Wendy Williams and Whitney Houston have a contentious history. Although Williams claimed to be one of Houston’s biggest fans, for years she took to her popular radio show and mercilessly gossiped about the fellow New Jersey native. Williams’ on-air rants all led up to a tense interview between the two ladies, in which Williams questioned Houston about her relationship with Bobby Brown, her drug abuse, and her parenting skills.

It was a train wreck, but many couldn’t stop listening.

After Houston died, a tearful Wendy Williams said she’ll no longer talk about the singer, but for Hubert, the damage was done.

Hubert recently penned a letter to Williams taking her to take for her treatment of celebs, and asking her to put her gossiping ways behind her.

Read Hubert’s open letter to Wendy Williams and let us know what you think. 

Dear Wendy,

This past weekend was a very difficult time for so many of us.

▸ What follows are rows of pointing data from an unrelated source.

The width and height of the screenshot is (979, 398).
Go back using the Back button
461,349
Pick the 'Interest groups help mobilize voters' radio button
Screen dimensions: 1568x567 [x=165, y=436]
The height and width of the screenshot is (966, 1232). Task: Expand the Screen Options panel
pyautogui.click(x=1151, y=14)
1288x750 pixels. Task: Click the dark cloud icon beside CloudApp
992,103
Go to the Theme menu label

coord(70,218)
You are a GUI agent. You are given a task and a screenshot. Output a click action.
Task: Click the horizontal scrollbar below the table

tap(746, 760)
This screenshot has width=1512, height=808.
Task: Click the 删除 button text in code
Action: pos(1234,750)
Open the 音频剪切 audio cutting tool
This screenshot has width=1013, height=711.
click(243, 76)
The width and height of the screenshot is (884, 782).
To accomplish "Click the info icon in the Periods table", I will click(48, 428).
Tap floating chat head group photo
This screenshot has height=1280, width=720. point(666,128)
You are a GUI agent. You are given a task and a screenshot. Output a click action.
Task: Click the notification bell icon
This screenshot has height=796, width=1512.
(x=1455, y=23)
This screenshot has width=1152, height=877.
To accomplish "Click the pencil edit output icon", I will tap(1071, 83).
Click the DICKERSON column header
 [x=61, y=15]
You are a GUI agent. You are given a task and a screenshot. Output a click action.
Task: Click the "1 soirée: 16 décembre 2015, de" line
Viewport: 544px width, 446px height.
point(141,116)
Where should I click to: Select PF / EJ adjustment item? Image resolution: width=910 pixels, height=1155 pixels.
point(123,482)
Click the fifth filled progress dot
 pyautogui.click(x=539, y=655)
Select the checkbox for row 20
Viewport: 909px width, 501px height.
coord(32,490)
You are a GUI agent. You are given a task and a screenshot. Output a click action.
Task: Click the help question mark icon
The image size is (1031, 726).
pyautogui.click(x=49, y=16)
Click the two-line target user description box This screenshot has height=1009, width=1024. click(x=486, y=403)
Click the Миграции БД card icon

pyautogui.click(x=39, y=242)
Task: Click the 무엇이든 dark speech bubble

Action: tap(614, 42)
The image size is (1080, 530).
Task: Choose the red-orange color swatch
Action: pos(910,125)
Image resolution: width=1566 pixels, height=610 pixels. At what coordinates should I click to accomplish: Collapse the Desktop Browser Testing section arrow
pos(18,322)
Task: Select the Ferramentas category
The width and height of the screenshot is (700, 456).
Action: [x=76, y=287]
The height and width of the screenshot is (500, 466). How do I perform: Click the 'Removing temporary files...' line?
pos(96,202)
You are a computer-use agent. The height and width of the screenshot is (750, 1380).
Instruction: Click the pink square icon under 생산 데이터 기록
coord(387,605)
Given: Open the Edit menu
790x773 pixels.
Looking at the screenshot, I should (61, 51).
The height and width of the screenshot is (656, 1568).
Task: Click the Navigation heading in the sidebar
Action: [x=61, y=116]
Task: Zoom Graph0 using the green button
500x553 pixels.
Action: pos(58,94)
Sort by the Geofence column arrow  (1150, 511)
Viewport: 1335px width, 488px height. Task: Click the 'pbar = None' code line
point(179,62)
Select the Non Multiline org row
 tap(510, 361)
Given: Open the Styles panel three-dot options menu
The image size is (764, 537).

I watched the funeral service with the rest of the world, and cried time and time again with each story that was told. I felt like I knew more about this amazing woman than ever before. We all watched her as a little girl, center stage, singing like a bird, she was destined for superstardom. To watch her center stage full circle in death was a feeling no mother should ever have to feel. I applaud Ms. Warwick, the pastor, and all others who formed a police line of love and protection around her that was impenetrable only to those who really knew her. We, the public accepted their decision to keep it private, but they allowed us to witness her Home Going ceremony, I don’t know if I could have been so gracious. WE felt like we knew her and we knew nothing about her except what we read and hear from people like you and other media outlets. I listened to her interview with you and was compelled to say out loud. “Go on Whitney tell her like it is,” when you pried into her life back then. I had my son in the same year as Ms. Houston; we did Ebony Magazine that same year, she introducing her baby girl and me my son. I am trying to be dignified, but here goes.

The Internet has become somewhat like the 10 commandments, and this is why… whatever is posted or commented on… is forever written in stone. Neither I nor anybody can stop anyone from making up stories, reviews, lies etc, cutting and pasting whatever they decide to put together like a bad buffet breakfast.

I have had some horrible meals shoved down my throat on the web that I had no parts of.

I still have a bad taste in my mouth from a recent cut and paste meal from your beloved TMZ (THE MUDSLINGING ZONE). I believe you said once “If you heard it on TMZ then it must be true,” really Wendy?

The Internet is indeed the information highway, but it can also be “a Forum of Hate.”

Though I never knew Whitney Houston, I felt a profound sense of loss and sadness. On Sunday morning I took my dog for a walk in the park across the street and still could not shake the sadness I felt. I wondered if what I was feeling was perhaps related to losing my mother and brother this past year, but then I thought no, it was something else.